Reputation: 1032
I use the following simple IsolationForest algorithm to detect the outliers of given dataset X
of 20K
samples and 16
features, I run the following
train_X, tesy_X, train_y, test_y = train_test_split(X, y, train_size=.8)
clf = IsolationForest()
clf.fit(X) # Notice I am using the entire dataset X when fitting!!
print (clf.predict(X))
I get the result:
[ 1 1 1 -1 ... 1 1 1 -1 1]
This question is: Is it logically correct to use the entire dataset X
when fitting into IsolationForest
or only train_X
?
Upvotes: 0
Views: 1181
Reputation: 1629
Yes, it is logically correct to ultimately train on the entire dataset.
With that in mind, you could measure the test set performance against the training set's performance. This could tell you if the test set is from a similar distribution as your training set.

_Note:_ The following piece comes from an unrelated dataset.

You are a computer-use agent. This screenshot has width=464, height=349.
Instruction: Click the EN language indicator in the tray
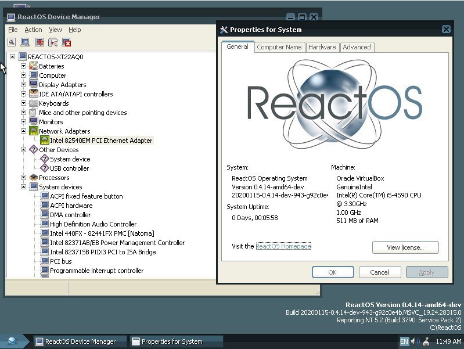pyautogui.click(x=404, y=341)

If the test set scores anomalous as compared to the training set, then you can expect future data to be similar. In this case, I would like more data to have a more complete view of what is 'normal'.
If the test set scores similarly to the training set, I would be more comfortable with the final Isolation Forest trained on all data.
Perhaps you could use sklearn TimeSeriesSplit CV in this fashion to get a sense for how much data is enough for your problem?
Since this is unlabeled data to the anomaly detector, the more data the better when defining 'normal'.
Upvotes: 1